The OIT test was performed using differential scanning calorimeter (DSC). The test was terminated after an exothermal peak was detected. The exothermal peak correspond to the oxidation of the polymer and the complete consumption of antioxidants in polymer.

The OIT value of EPM vulcanizate was 2.88 min and of EPM/riboflavin was 10.68 min.

The oxidation time of EPM with riboflavin was about three times longer in the comparison with the standard sample ethylene-propylene elastomer.

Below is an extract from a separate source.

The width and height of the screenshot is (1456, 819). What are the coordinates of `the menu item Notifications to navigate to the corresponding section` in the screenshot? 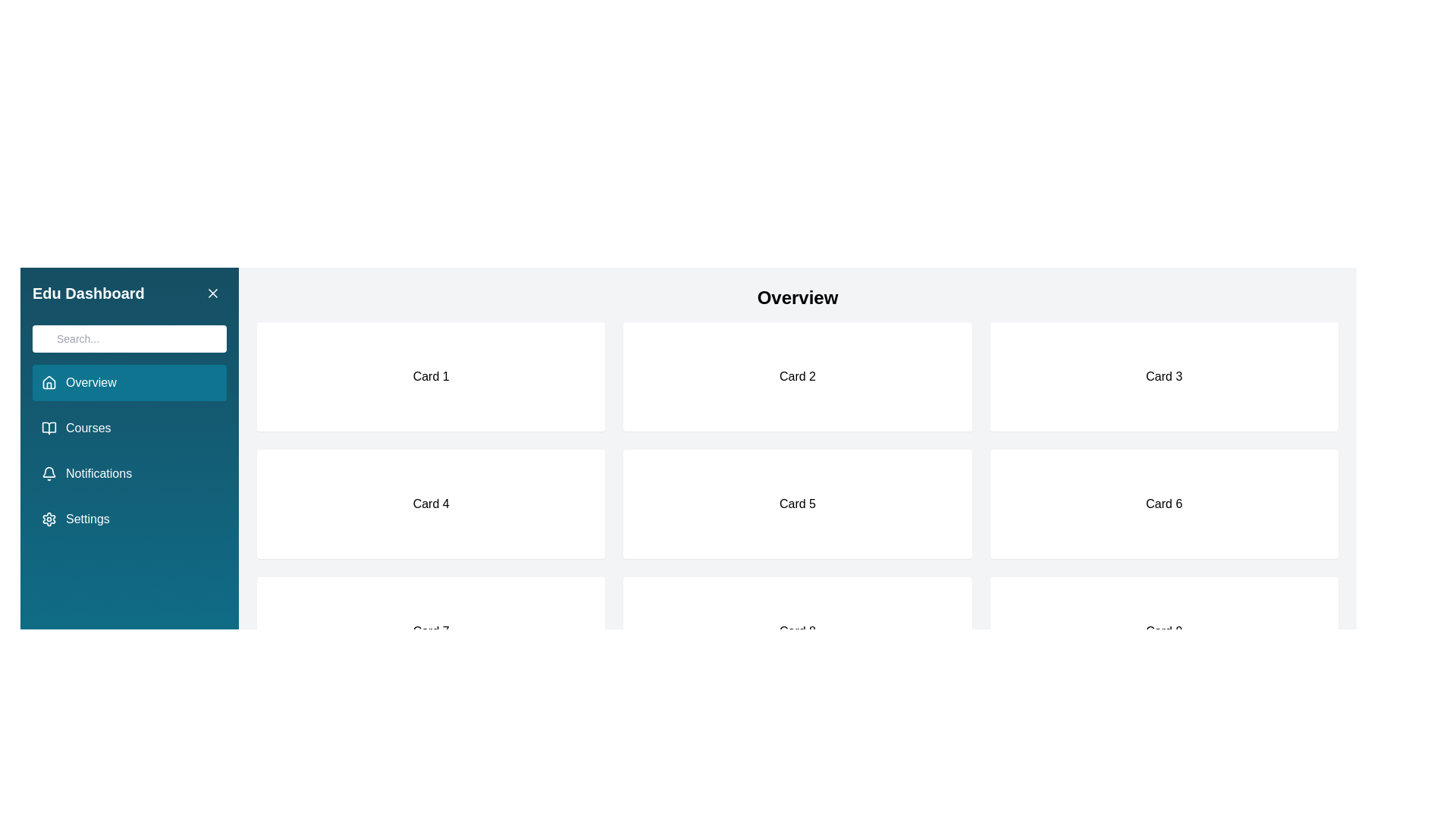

Therefore riboflavin improves considerably the stabilisation of vulcanizate to oxidation processes Fig. 5.

Fig. 5
OIT (oxygen induction time) values of EPM vulcanizate.

On the base electrochemistry and other methods applied in this paper we prepare the Scheme 2 of stabilization polymer by riboflavin. The riboflavin quenching active reaction form, which cause the degradation of polymer.

Scheme 2
Polymer stabilization polymer by riboflavin.

4 Conclusions

The riboflavin exhibited very high reduction activity in the oxidation process. Riboflavine lengthens oxidative induction time of EPM vulcanizate about 7.8 minutes. Therefore this antioxidant improve resintance of EPM against ageing Natural antioxidants may be a new, environmentally friendly alternative to the aromatic amines commonly used in elastomers. Riboflavin shows antioxidant properties under radiation; therefore, it protects the elastomeric material against sunlight, including UV. Our investigation require extension of research, but we introduce in this paper only preliminary result.

Acknowledgement

This study was supported by Ministry of Science of Higher Education.